# Tasks to perform
- 1) In the passage on yoga for cancer survivors, by what percentage did yoga participants reduce their fatigue symptoms?
- 2) Write the next part of the passage on yoga for cancer survivors, picking up after its last sentence.

# Passage to read
==================================================

Each week, study participants had two, 75-minute sessions for the four weeks using YOCAS (Yoga for Cancer Survivors), which was developed by Mustian and her team. This program included breathing exercises, gentle Hatha and restorative yoga postures and mindfulness exercises. Postures included those performed in standing, sitting and lying positions. 

Because many cancer survivors still have unresolved fatigue after treatment, we wanted to see if yoga could help reduce that quality-of-life issue.

Of study participants, 22 percent had improved sleep compared with 12 percent in the group who did not participate in the yoga classes. But the largest improvement was in the reduction of fatigue: Yoga participants showed a 42 percent reduction in their fatigue symptoms while those who did not participate had only a 12 percent reduction in fatigue. Mustian says many of the poses created were modified from traditional yoga, including using bolsters and pillows or doing postures standing, seated or lying down.

“This study was short-term, and the results we saw might not be applicable to all individuals in the cancer community. We need to do more studies to see the long-term benefits of yoga programs,” Mustian says.

While Mustian’s study focused on fatigue and insomnia, other yoga studies have examined other quality-of-life issues. In a 2007 study, Alyson Moadel, PhD, and Chirag Shah, MD, a certified yoga instructor and oncologist at the Albert Einstein College of Medicine at Montefiore Medical Center in Bronx, N.Y., worked with a group of underserved breast cancer patients and survivors to determine if yoga would improve their quality of life. Around half were in treatment, which included chemotherapy, radiation or hormonal therapy, during the study, which was published in 2007 in the Journal of Clinical Oncology. The 128 participants were divided into a group assigned to a yoga class once a week (but could participate more than once, if desired) for 12 weeks, and the remainder were put on a wait list for the classes.

==================================================

# Records provided
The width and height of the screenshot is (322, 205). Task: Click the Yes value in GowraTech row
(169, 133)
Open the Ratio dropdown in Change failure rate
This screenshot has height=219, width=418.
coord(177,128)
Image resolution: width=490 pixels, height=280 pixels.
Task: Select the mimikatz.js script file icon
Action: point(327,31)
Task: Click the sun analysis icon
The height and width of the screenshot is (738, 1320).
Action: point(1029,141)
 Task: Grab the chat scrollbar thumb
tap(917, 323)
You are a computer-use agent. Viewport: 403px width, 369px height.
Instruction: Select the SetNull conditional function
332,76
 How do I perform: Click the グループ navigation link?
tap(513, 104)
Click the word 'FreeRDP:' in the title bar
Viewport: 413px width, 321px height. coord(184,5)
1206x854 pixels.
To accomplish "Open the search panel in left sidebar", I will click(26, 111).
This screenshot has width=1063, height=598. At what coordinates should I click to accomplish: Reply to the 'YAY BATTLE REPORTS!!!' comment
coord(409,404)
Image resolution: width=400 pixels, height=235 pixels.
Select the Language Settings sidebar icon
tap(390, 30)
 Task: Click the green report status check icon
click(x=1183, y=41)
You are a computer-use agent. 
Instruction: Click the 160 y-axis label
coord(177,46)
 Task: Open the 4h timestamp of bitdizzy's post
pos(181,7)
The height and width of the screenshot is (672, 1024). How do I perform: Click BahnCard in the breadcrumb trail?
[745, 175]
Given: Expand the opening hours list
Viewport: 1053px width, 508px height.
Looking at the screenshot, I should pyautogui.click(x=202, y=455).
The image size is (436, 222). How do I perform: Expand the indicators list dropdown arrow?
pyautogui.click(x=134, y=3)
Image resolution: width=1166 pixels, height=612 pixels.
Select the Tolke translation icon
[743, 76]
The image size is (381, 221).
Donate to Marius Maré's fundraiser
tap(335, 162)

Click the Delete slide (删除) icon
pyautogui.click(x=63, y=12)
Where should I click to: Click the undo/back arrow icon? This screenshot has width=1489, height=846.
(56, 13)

==================================================

# Task-by-task answers
- 1) 42 percent

- 2)
Shah modified yoga positions to meet the needs of the participants. According to Moadel, the program included physical stretches and poses, breathing exercises and meditation. All exercises were performed in a seated or reclining position with blocks, mats and blankets used for support. Participants were given audiotapes to practice yoga at home. In the group that participated in the yoga classes, 13 percent showed improvements in quality-of-life issues, such as mood and emotional well-being, versus only 2 percent in the wait-listed participants. The wait-list group showed a greater decrease in social well-being, 13 percent compared with 2 percent for patients in the yoga classes. 

Researchers hypothesized that even though yoga did not improve social well-being, “It may have served to promote a sense of social support and connection.”

How and why yoga improves mood is yet to be determined, but a 12-week study conducted  by Chris C. Streeter, MD, a psychiatrist at the Boston University School of Medicine, provided some interesting clues. Streeter randomized 34 healthy adults to either a 60-minute yoga session or a 60-minute walking program three times a week.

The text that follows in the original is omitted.